1959年 油彩 32.9×23.4センチ
1959年 油彩 32.9×23.4センチ

 熊谷守一(1880~1977)がこの作品を描いた年の立秋(8月8日)、学芸員の小南桃生さんが調べた気象データによれば、東京の最高気温は27.7度。前日33.4度から一気に下がったのは、夜半に降った雨のためか。

 守一はその3年ほど前に軽い脳卒中を起こした後は外出せず、東京都豊島区の自宅の庭の植物や昆虫を毎日飽きず眺めた。秋の気配を感じた朝の情景に描いたのは高い空、築山の五葉松。ツル性の葉は、木々から家のひさしに渡した針金をつたうブドウだろうか。

 シンプルな輪郭線と平面的な色面が特徴の「守一様式」は70代半ばで確立された。この絵もその特徴をよく表すが、空に浮かぶ雲だけは輪郭線がない。「とても珍しい。雲に感じる何かがあったのでは」と小南さん。

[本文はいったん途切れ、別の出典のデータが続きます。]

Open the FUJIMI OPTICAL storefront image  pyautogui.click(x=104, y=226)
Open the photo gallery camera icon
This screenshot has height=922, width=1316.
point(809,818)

 本展は晩年の守一の全宇宙だった庭から生まれた作品を展示。写真や見取り図、故郷・付知(現岐阜県中津川市)の文化や自然も交えて紹介している。

(2020年3月2日、朝日新聞マリオン欄掲載記事から。記事・画像の無断転載・複製を禁じます。商品価格、営業時間など、すべての情報は掲載時点のものです。ご利用の際は改めてご確認ください)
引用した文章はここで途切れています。